(PASSAGE FOR REVIEW)
I am tired of being both the breadwinner and head of the family as well as the emotional support and caregiver of my family. My faith hasn't changed but I feel a lot more weighed down in my spirit. It feels like life is a constant battle...at work, there is no one who supports us as nurses and our job just keeps getting harder and harder. As we start to build the support we need to unionize, the extent of the hopelessness of our situation is starting to weigh deeply...we are all abused and working in unsafe conditions. We just work harder because we do care about our patients and their health...but I come home exhausted and then have to face caring for my family. My hip needs to be replaced and I am working on getting that scheduled knowing that God is going to have to provide a miracle to make sure that bills get paid while I am off on medical leave. So much needs to get done in my house before I have the surgery, but my energy is limited as well as my ability to lift and move. My kids both graduate in a month, but that means the house has to be clean enough for relatives and money spent to celebrate and host family. I also need to get dental work done before the surgery which requires time and more money (necessary before orthopedic surgery because potentially deadly to treat within 3 months after bone has been opened surgically). I have no friends because I have no time or energy to foster friendships. Life is just awfully heavy and worse by having to bear it alone.

(SUPPLIED ENTRIES)
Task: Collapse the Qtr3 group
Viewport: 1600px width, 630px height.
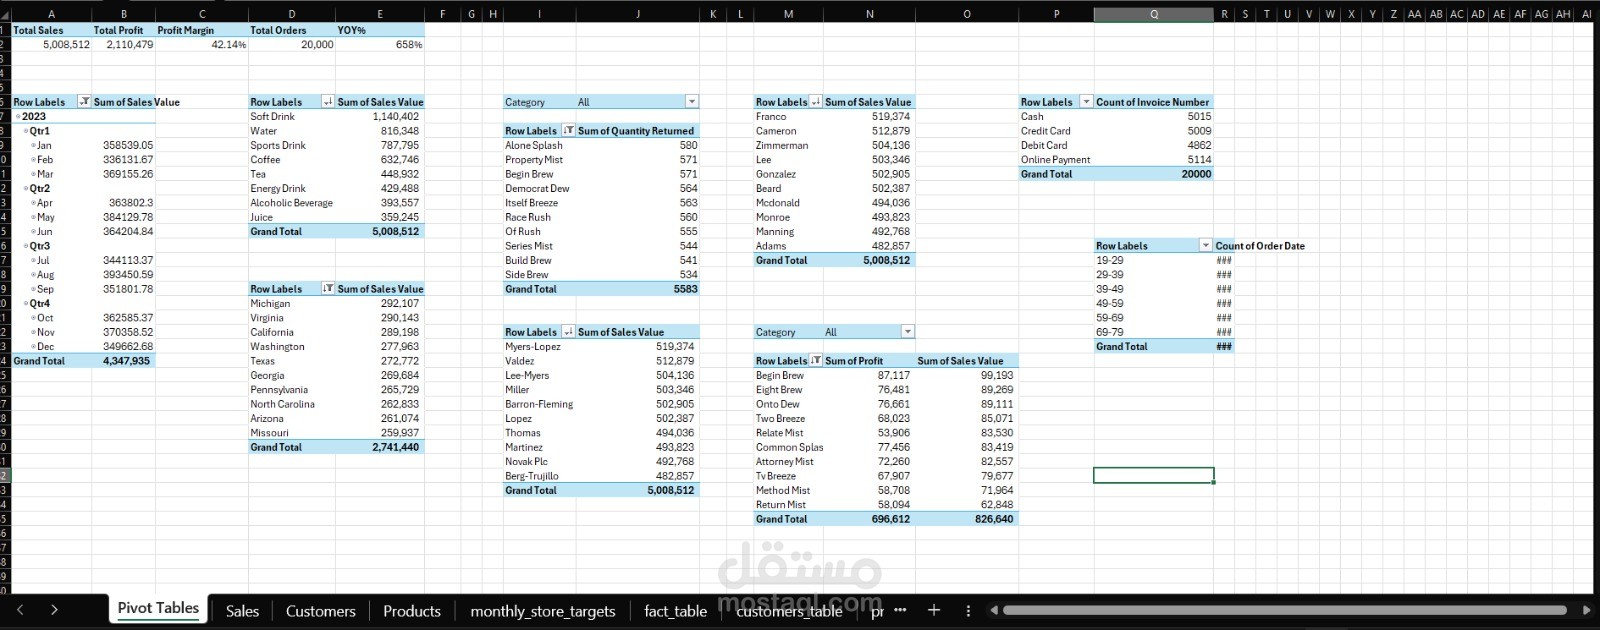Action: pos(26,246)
==
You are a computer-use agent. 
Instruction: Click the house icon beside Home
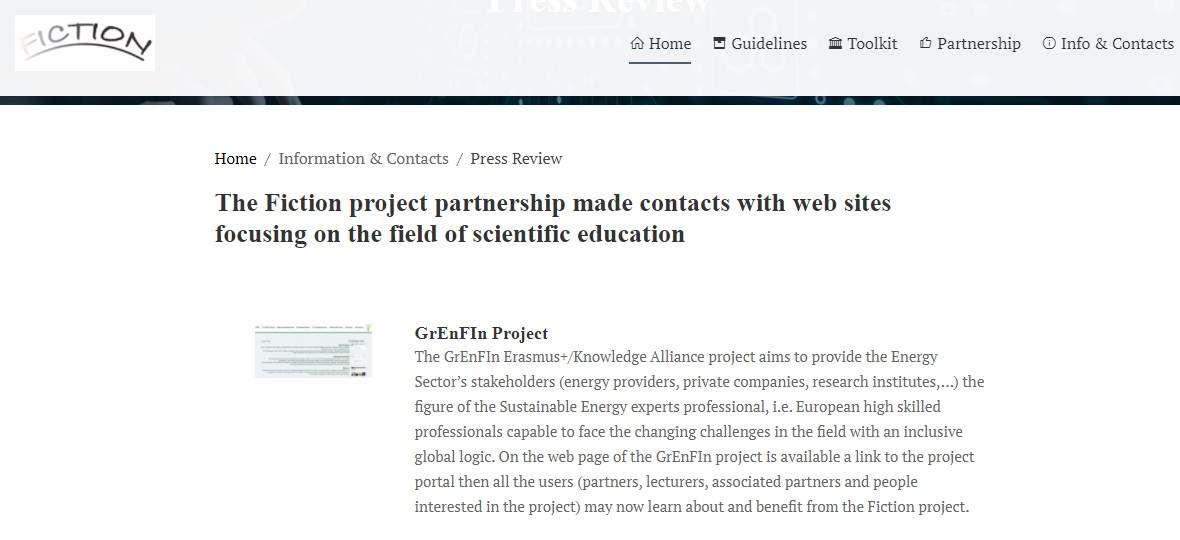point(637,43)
* * *
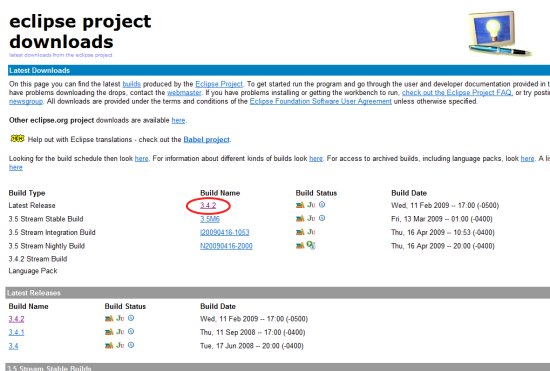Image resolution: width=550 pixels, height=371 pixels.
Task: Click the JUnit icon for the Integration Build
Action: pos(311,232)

(REQUIREMENT)
Decide whether each statement agrees with the account of working as a nurse while caring for a family. Answer yes or no for each, and quote the words from the account that settle it.
(a) The writer's children both graduate in a month.
(b) The writer's hip replacement has already been scheduled.
(c) The writer's faith has changed.
The rows play no part in this work.

(TASK OUTPUT)
(a) Yes: "My kids both graduate in a month"
(b) No: "I am working on getting that scheduled"
(c) No: "My faith hasn't changed"